Collected data:
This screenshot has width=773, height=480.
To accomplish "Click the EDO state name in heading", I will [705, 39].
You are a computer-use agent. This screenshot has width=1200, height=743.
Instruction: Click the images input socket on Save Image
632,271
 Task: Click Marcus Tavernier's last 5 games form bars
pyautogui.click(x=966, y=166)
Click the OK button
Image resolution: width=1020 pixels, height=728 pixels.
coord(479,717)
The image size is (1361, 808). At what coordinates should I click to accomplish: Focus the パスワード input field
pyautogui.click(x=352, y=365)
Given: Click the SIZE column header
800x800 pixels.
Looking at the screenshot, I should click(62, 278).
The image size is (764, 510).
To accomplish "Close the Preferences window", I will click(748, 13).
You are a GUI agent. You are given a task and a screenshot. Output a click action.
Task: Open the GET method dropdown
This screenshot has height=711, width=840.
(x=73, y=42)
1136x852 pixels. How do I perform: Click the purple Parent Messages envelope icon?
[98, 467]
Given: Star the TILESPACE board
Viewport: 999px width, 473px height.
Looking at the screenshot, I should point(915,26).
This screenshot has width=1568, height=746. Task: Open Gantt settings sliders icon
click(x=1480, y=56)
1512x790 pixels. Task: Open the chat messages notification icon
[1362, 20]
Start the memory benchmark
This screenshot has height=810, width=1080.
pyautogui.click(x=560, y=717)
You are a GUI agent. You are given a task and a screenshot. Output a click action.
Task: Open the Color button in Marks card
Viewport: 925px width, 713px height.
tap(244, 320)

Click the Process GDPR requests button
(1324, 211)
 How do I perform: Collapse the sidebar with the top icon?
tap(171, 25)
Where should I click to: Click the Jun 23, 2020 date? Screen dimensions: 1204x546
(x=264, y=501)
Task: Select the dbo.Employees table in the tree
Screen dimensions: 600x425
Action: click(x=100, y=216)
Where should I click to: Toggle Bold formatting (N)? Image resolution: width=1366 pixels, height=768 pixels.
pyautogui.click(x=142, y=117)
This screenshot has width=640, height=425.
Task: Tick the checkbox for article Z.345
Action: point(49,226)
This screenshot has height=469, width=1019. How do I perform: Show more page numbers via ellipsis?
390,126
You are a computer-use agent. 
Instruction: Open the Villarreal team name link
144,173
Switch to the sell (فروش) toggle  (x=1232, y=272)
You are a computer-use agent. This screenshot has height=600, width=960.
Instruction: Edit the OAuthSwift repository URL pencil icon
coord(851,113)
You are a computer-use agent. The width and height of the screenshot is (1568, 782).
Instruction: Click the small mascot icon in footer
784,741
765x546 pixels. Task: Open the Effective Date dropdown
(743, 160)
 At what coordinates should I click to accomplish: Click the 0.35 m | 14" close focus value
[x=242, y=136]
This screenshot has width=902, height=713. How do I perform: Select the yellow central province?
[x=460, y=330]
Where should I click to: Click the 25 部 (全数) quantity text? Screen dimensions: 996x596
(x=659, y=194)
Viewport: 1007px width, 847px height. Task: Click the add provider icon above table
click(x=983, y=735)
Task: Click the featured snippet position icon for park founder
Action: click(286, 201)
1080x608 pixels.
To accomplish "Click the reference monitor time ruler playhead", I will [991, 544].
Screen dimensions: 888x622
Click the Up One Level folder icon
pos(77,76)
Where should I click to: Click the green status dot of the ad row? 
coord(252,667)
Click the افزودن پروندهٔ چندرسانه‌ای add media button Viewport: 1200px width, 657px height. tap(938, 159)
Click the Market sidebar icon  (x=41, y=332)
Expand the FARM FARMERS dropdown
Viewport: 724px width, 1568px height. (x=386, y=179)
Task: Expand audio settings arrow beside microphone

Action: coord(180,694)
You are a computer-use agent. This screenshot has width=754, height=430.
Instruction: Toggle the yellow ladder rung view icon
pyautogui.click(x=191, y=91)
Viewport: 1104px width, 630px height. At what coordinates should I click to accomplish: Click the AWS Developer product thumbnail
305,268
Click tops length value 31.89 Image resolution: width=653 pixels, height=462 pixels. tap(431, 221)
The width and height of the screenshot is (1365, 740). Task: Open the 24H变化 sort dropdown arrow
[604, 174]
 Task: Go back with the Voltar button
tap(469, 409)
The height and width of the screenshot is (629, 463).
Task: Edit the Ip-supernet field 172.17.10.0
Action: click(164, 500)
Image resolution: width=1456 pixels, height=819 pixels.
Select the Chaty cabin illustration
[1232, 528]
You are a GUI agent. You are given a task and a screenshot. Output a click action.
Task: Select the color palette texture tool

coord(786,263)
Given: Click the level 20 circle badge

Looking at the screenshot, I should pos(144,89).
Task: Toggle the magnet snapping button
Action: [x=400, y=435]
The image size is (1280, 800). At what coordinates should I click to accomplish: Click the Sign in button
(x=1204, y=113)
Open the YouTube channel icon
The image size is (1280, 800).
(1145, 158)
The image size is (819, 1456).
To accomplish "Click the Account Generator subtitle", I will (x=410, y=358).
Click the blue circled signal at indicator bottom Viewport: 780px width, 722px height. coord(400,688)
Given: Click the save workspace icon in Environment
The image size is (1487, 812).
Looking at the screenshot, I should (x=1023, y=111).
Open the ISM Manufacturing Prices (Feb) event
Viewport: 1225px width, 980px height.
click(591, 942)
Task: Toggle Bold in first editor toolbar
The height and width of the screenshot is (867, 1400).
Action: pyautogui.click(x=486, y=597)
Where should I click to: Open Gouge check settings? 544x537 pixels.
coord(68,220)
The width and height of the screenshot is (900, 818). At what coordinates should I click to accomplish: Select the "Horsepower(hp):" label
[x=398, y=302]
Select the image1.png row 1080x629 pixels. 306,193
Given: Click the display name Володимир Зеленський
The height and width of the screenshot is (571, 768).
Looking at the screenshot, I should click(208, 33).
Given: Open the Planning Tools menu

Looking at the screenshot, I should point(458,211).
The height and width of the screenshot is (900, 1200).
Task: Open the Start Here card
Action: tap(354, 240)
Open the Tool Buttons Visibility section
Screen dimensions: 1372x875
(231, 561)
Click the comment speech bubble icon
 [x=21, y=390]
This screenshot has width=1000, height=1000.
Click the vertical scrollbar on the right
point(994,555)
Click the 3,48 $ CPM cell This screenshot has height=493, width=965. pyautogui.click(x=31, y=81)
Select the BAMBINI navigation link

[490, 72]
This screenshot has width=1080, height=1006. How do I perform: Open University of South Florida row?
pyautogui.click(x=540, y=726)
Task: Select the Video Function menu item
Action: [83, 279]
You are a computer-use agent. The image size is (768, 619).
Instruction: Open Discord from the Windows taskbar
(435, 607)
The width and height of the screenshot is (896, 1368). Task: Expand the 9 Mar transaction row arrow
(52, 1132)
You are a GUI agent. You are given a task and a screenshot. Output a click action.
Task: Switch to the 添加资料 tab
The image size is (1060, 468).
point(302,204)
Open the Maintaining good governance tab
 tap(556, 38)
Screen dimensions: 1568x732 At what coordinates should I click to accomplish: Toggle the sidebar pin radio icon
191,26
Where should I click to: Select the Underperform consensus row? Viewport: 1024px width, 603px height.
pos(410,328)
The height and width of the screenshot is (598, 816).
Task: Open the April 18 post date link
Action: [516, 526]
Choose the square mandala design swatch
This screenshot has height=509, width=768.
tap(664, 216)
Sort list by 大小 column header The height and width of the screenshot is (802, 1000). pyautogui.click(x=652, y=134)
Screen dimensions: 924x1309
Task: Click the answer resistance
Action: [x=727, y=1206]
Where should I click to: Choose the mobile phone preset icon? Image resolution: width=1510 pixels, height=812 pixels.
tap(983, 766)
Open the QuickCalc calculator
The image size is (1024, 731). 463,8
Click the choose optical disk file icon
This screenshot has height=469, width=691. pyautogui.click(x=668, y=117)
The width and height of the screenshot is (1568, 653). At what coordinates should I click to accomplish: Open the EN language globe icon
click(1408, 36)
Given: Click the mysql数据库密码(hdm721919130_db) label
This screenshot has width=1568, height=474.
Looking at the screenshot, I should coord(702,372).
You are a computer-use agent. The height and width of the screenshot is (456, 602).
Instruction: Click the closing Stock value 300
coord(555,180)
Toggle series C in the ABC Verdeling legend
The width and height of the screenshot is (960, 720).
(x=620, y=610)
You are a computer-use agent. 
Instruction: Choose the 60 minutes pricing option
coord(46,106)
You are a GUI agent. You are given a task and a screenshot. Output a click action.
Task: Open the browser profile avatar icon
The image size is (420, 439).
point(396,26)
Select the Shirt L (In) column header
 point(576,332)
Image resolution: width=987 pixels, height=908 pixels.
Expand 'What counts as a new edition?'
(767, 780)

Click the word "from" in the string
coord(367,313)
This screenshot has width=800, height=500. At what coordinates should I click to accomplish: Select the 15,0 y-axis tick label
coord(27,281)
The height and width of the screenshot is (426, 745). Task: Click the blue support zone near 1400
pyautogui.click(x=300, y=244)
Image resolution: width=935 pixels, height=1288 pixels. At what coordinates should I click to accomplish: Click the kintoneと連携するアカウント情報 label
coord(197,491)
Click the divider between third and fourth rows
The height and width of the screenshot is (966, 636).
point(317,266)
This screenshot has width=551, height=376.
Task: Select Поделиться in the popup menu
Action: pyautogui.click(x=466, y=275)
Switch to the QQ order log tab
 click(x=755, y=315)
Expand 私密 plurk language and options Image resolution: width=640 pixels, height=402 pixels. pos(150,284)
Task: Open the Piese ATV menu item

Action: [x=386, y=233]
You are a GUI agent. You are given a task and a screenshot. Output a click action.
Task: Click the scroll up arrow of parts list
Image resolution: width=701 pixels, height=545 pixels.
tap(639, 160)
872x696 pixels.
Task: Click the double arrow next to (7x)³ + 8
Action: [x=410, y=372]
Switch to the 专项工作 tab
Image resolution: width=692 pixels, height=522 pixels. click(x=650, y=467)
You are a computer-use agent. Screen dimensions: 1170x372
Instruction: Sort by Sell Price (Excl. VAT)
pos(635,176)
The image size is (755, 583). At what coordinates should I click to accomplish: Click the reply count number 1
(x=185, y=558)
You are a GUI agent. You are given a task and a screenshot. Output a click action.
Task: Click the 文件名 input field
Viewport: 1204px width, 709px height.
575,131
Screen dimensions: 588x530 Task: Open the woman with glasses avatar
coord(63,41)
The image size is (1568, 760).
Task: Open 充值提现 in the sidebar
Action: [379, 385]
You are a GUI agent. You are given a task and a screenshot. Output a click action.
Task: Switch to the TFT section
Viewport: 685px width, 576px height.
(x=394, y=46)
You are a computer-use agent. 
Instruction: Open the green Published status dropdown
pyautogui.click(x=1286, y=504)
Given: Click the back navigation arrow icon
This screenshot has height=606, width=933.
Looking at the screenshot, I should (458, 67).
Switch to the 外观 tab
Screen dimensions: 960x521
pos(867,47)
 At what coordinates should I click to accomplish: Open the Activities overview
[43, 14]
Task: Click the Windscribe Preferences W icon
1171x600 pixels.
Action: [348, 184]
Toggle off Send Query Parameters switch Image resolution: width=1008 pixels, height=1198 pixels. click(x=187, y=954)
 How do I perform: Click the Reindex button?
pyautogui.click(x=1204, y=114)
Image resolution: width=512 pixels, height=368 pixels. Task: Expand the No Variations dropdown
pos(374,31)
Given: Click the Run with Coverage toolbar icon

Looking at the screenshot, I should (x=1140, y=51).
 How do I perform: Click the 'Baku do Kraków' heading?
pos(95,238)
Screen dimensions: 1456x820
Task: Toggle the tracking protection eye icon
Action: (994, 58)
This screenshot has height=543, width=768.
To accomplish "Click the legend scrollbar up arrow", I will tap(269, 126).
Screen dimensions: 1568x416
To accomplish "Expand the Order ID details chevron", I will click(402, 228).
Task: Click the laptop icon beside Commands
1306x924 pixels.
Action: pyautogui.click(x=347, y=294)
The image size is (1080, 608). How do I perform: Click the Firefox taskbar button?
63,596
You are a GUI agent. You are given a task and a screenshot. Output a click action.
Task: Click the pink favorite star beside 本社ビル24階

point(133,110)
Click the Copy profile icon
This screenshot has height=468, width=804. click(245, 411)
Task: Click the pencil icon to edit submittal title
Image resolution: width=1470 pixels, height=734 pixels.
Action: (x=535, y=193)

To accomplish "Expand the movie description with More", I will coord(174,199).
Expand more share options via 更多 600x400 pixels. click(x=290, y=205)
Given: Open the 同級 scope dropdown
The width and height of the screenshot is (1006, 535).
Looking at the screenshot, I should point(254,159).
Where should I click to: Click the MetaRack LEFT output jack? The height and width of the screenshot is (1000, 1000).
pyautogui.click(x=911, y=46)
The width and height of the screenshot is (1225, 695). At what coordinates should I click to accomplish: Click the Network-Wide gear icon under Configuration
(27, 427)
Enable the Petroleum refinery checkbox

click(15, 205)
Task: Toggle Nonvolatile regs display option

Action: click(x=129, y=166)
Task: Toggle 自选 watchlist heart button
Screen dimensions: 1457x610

> Problem to work on:
The answer must be a single number: how many lines in the data above contain the string "legend".

> Answer to this task:
2